▸ **ACTIVITY**: Find the line with "You are a GUI" in the entries below. Repeat it, every following line, and the line with "Image resolution: width=2000", exactly and with nothing added.

▸ **DATA FOR PROCESSING**:

━━━━━━━━

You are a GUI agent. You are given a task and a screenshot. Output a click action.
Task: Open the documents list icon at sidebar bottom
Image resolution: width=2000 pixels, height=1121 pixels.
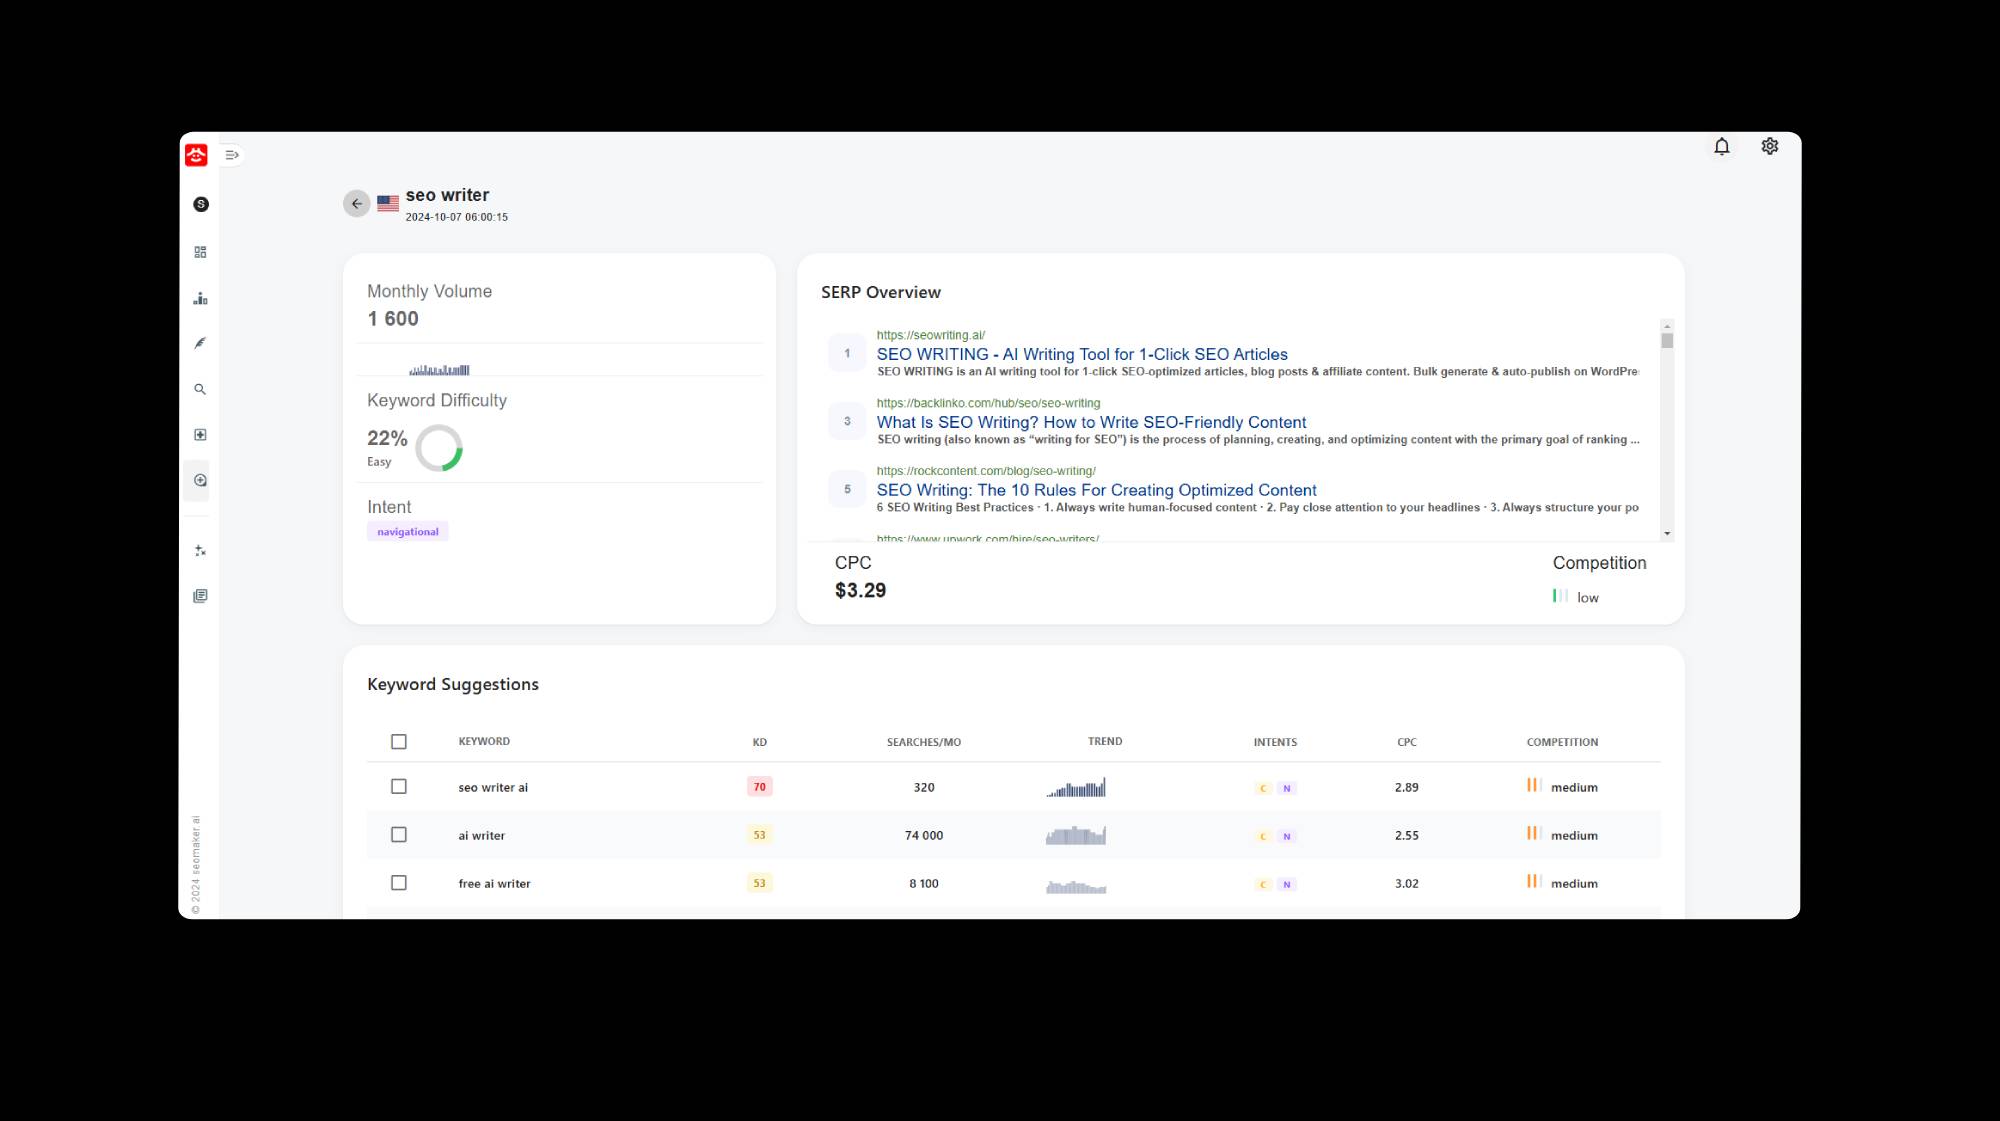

━━━━━━━━

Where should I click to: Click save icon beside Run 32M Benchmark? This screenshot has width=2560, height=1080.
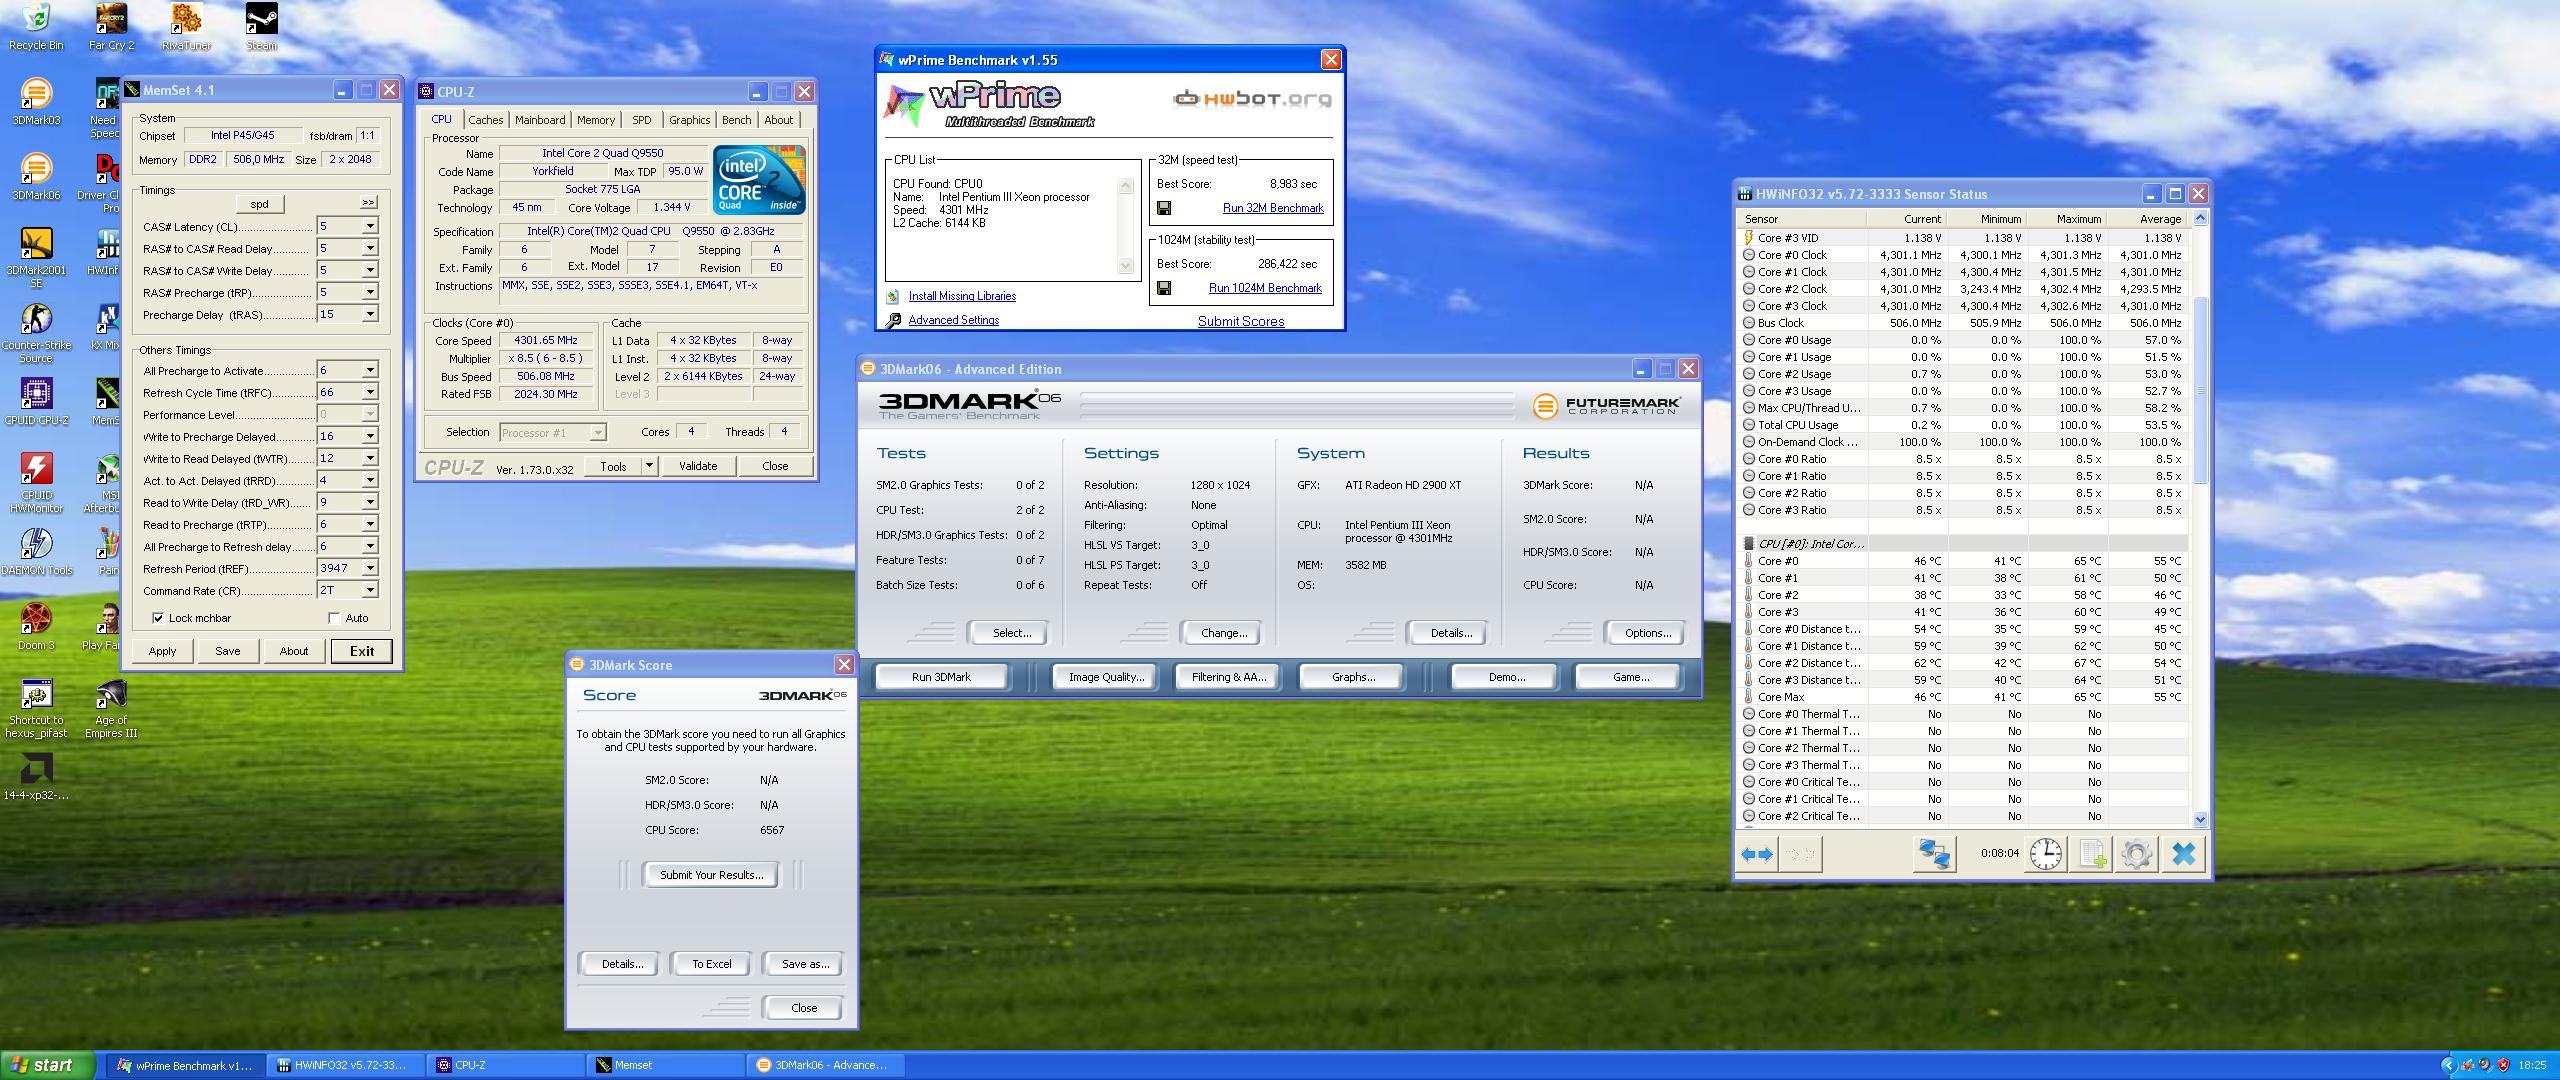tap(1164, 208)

━━━━━━━━

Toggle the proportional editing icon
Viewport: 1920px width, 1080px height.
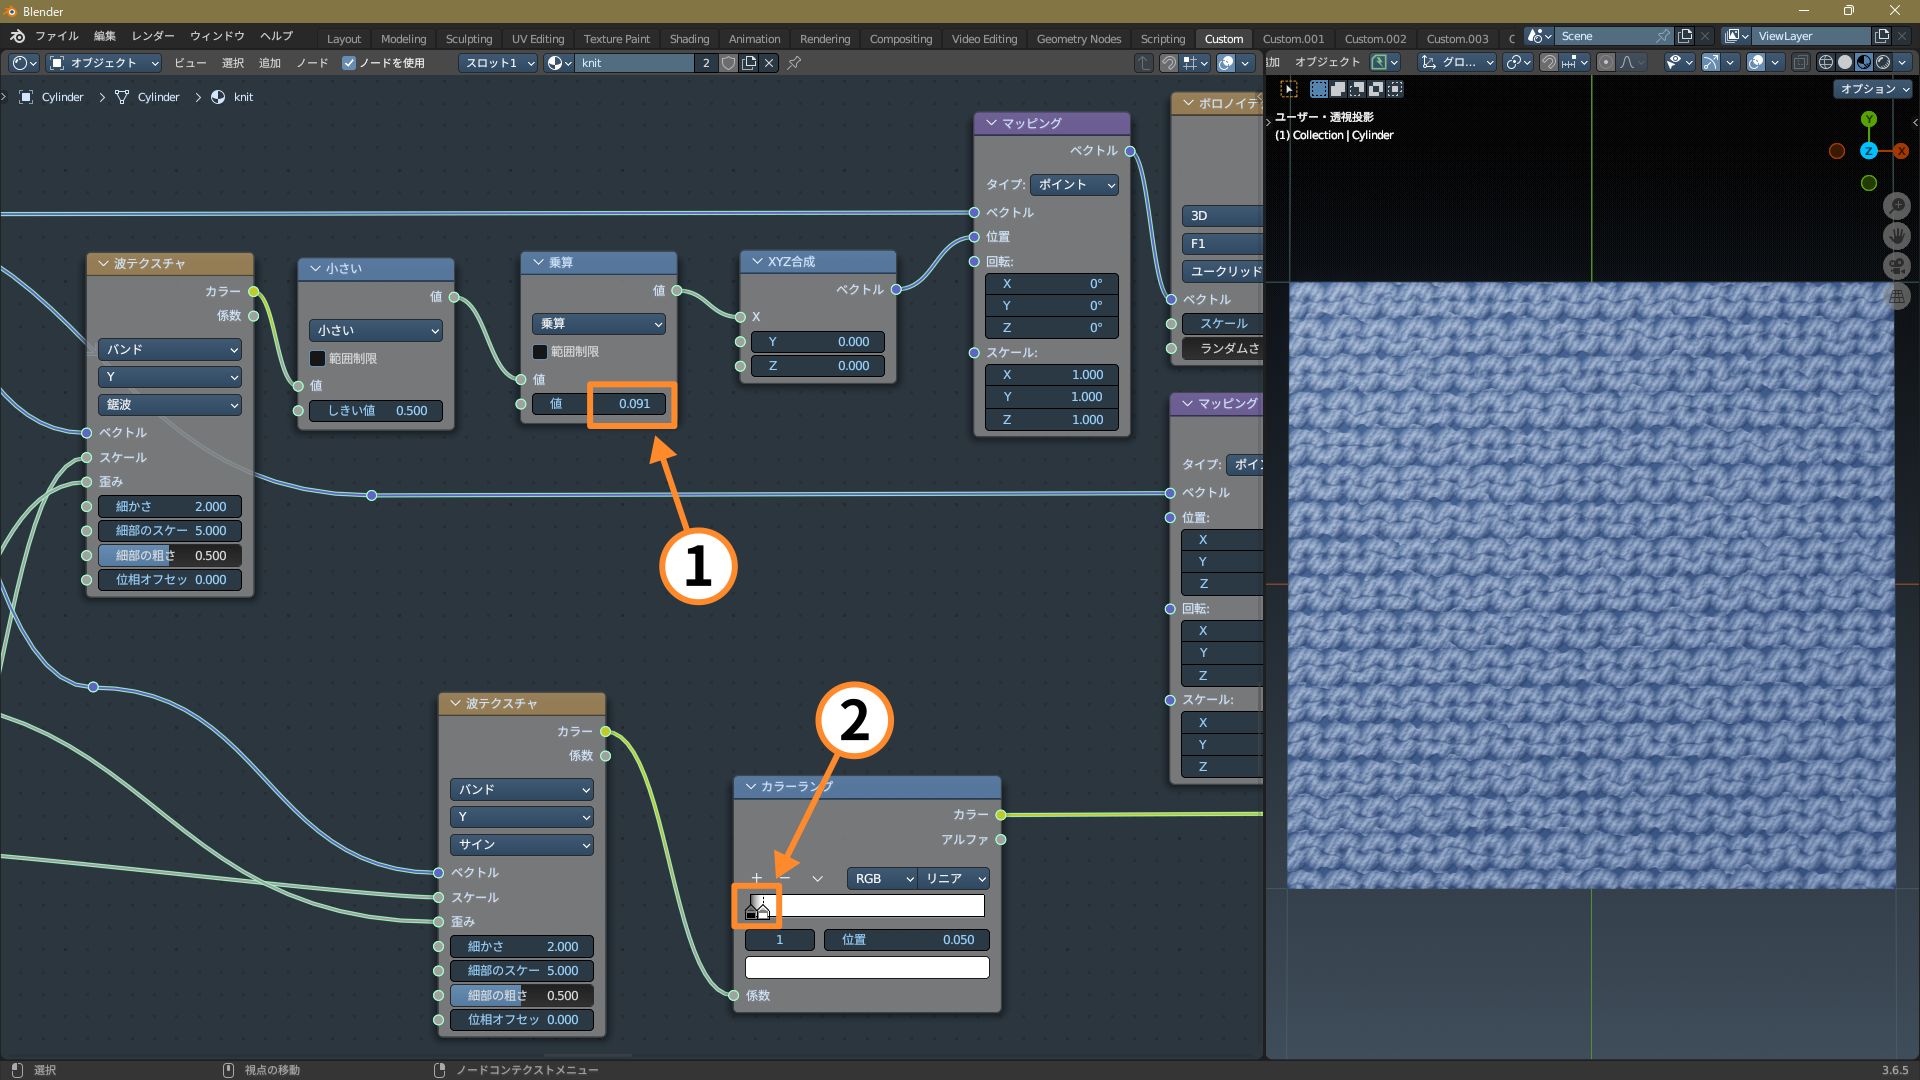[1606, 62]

━━━━━━━━

▸ **TASK SOLUTION**:
You are a GUI agent. You are given a task and a screenshot. Output a click action.
Task: Open the documents list icon at sidebar bottom
Image resolution: width=2000 pixels, height=1121 pixels.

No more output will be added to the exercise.